Set exercise
Rewrite the records below with every "Instruction" changed to "Command", keeping everything else the same. Omit the pictures.
......
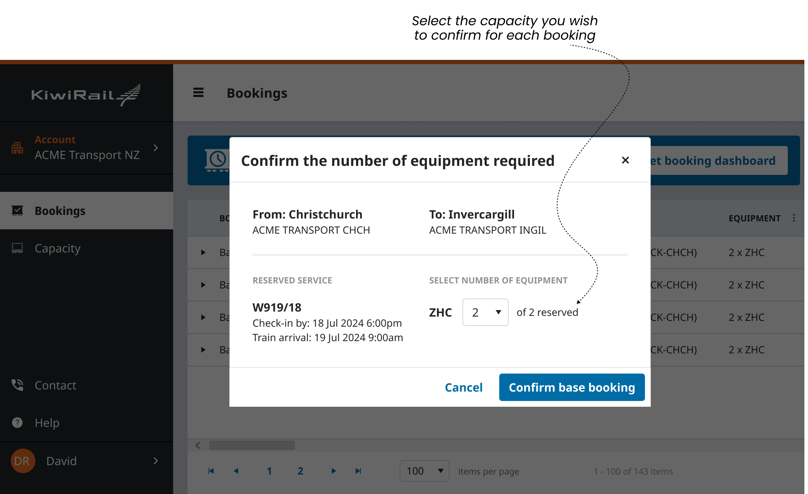Go to page 2 of results
808x494 pixels.
click(x=300, y=471)
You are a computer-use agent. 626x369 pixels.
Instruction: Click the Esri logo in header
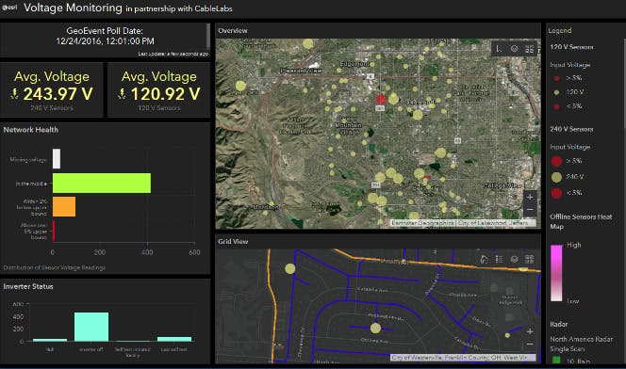click(x=9, y=7)
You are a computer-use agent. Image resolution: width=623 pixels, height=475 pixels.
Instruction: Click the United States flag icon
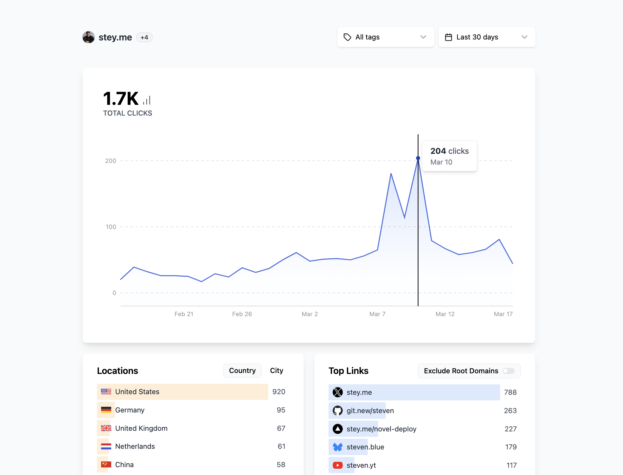tap(106, 392)
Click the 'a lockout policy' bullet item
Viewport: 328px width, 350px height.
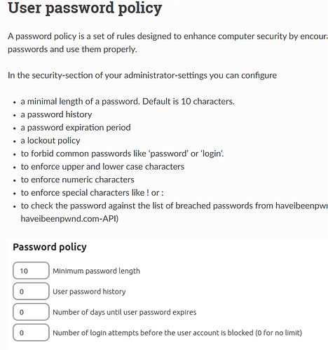click(50, 140)
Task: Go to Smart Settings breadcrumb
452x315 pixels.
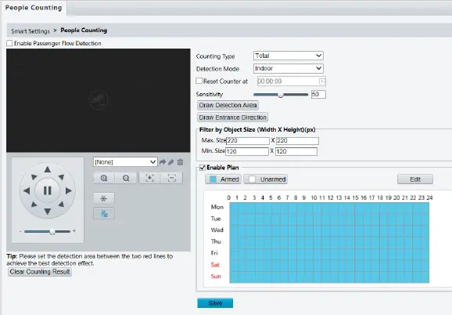Action: point(30,31)
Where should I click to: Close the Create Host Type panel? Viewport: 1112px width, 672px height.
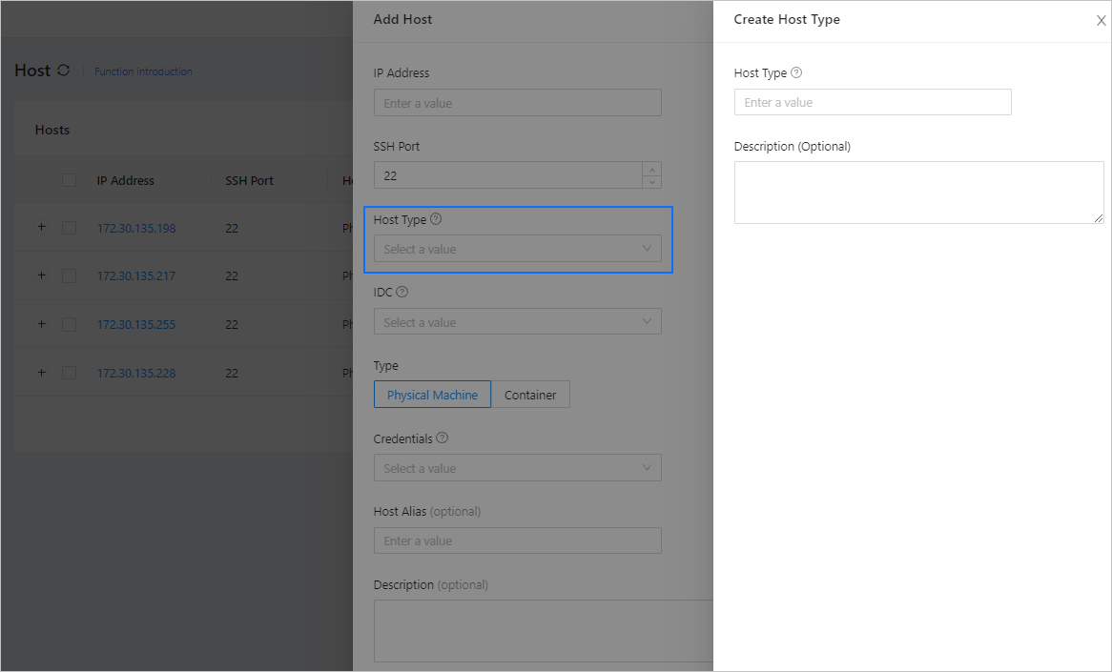click(1101, 21)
......
Written solution
Go to page 2 of results
808x494 pixels.
click(x=300, y=471)
You are a computer-use agent. 626x369 pixels.
Command: Click the Esri logo in header
click(x=9, y=7)
You are a computer-use agent. Image resolution: width=623 pixels, height=475 pixels.
Command: Click the United States flag icon
tap(106, 392)
Click the 'a lockout policy' bullet item
Viewport: 328px width, 350px height.
click(50, 140)
Task: Go to Smart Settings breadcrumb
452x315 pixels.
Action: point(30,31)
Where should I click to: Close the Create Host Type panel? Viewport: 1112px width, 672px height.
click(1101, 21)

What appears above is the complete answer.